Outline Link to heading

  1. Introduction
  2. General Terms
  3. Indigenous Stewardship

Introduction Link to heading

As an Undergraduate Data Science Intern at DSE and a member of the Indigenous Environmental Stewardship team, I have learned extensively about the role and potential of technology, particularly data, in transforming environmental efforts. The growth of AI and machine learning presents numerous opportunities for improving efficiency and optimization of workflow, allowing for greater human efforts to be placed in developing and designing solutions rather than in repetitive and tedious data cleaning or classification. AI can also improve ways to monitor biodiversity, predict changes in ecosystems, and allocate resources for sustainable efforts due to its capability in comparing Big Data efficiently.

However, as society grows more technologically dependent, there is greater concern over the protection and privacy of data. It has become increasingly difficult for census data to be accurately provided to the public without risking the security that anonymity is meant to provide from hackers and cyber threats. In addition, inappropriate use of AI has fostered colonialism over data, with many case studies involving Indigenous communities. To work with data means to be ethically aware of the impacts of collaboration, transparent and shared data, and the inclusion of marginalized communities in environmental stewardship through data.

This blog is meant to share vocabulary that I have learned over the course of my involvement in the field, and I will continue to add to this list as I learn more. Many of these terms are commonly used but rarely properly defined (also because some definitions can vary according to the scope of the topic). My goal is to provide fundamental knowledge of terminology related to data sovereignty to help interested audiences better understand the significance of ethical work with data. The following definitions are based off of my own understanding, so please note that they may not fully apply to every scenario. I am always open to learning and discussing more, so please feel free to reach out to me with your own thoughts and resources!

General Terms Link to heading

AI Alignment: ensuring that AI is being used for the user’s intended goals and purposes (human values). This is important for AI ethics and ensuring that AI is being used in a safe and reliable manner.

  • AI Misalignment: when AI usage is not reflecting the user’s intentions. Some examples are AI disposing important data, drawing inaccurate predictions, or giving biased responses.

Big Data: large, diverse, and complex data. Think about card scanners at metro stations or social media algorithms. Big data is typically defined by the 3 V’s:

  • Volume: the amount of data
  • Velocity: the speed of receiving and processing data
  • Variety: the different types of data

Data Ethics: moral obligations when collecting, using, or sharing data. Some examples questions that may be asked are:

  • Are people’s personal information anonymous if this data is released to the public?
  • Do we have permission to use this data?
  • Which communities might be impacted by the use of this data?

Data Localization: storing and using data within the geographical boundaries of where it is originally from.

Data Sovereignty: in simple terms, an individual’s or group’s right to have full control over their own data; this involves collecting, maintaining, protecting, interpreting, and sharing of the data. This term is especially key in understanding Indigenous Rights.

Indigenous Stewardship Link to heading

CARE Principles: defined in 2020 for Indigenous Data Governance.

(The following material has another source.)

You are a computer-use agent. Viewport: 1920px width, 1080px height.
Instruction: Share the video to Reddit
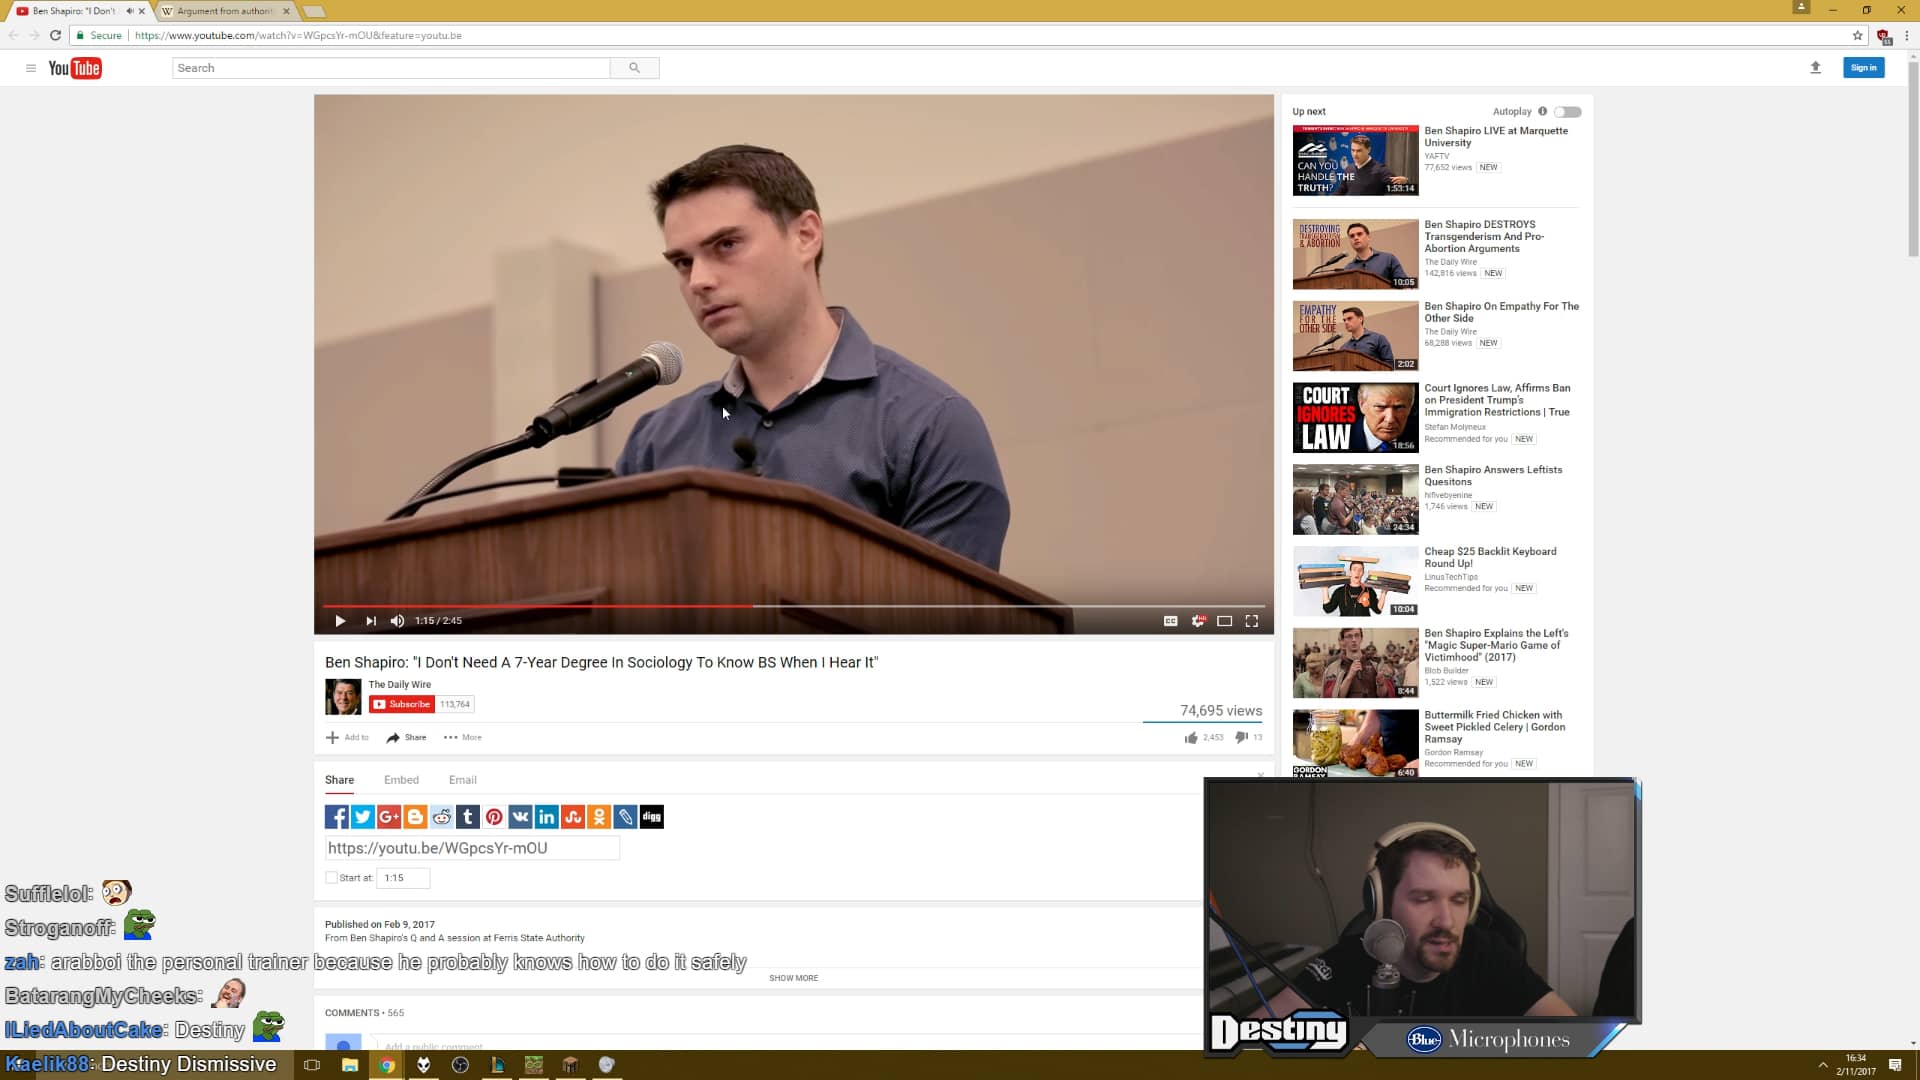[441, 816]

  • Collective Benefit: data facilitates equitable benefit, innovation, and inclusion.
  • Authority to Control: Indigenous communities have full control over their data and are empowered.
  • Responsibility: data should support and respect Indigenous data.
  • Ethics: prioritize Indigenous rights and well being in all stages when using data.

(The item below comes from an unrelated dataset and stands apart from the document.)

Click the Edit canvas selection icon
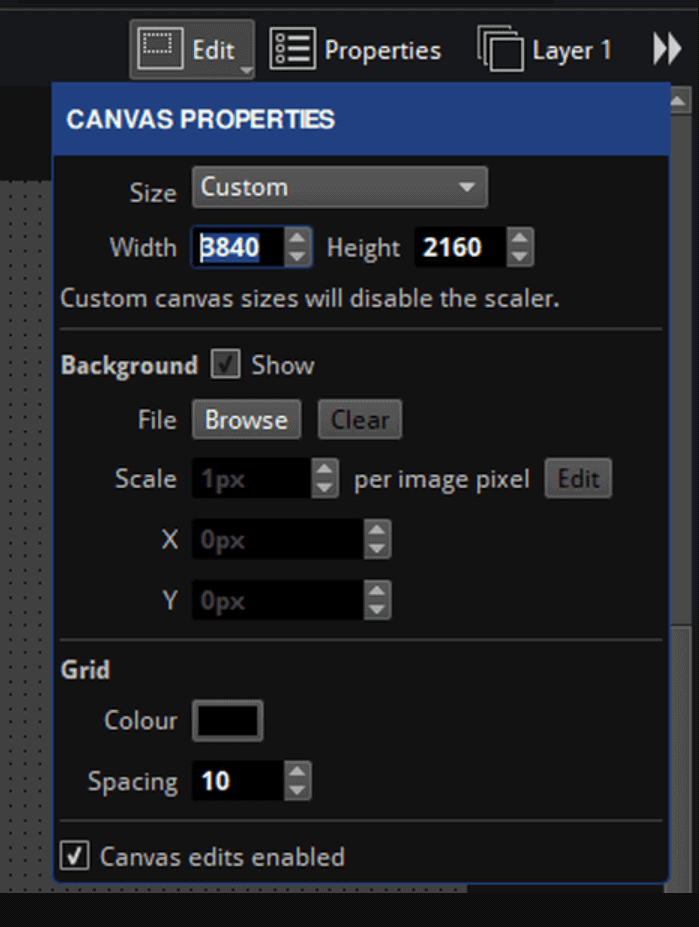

Data Decolonization: the process of removing Western ideas and influences in data practices, particularly for Indigenous communities to have full ownership and control over their own data. It is important to acknowledge and understand historical influences of colonialism in order to determine the best practices for decolonization.

FAIR Principles: defined in 2016 in Scientific Data.

  • Findable: data is uniquely and persistently identifiable.
  • Accesible: can be obtained by machines and humans.
  • Interoperable: ability for data to be used by different systems while producing the same results.
  • Reusable: data is useful for other potential users (with correct permissions and licensing).

Indigenous Sovereignty: the right of Indigenous communities to manage their own affairs, and for any decision involving Indigenous data to be made with their participation and consent.

Landback: the movement by Indigenous people to reclaim their ancestral lands.

Traditional Ecological Knowledge (TEK): knowledge and practices about sustainability, environmentalism, restoration, kinship, and the connection between humans and nature that have been passed down for generations by Indigenous communities.

  • Also known as Indigenous Local Knowledge (ILK) and Indigenous Traditional Knowledge (ITK).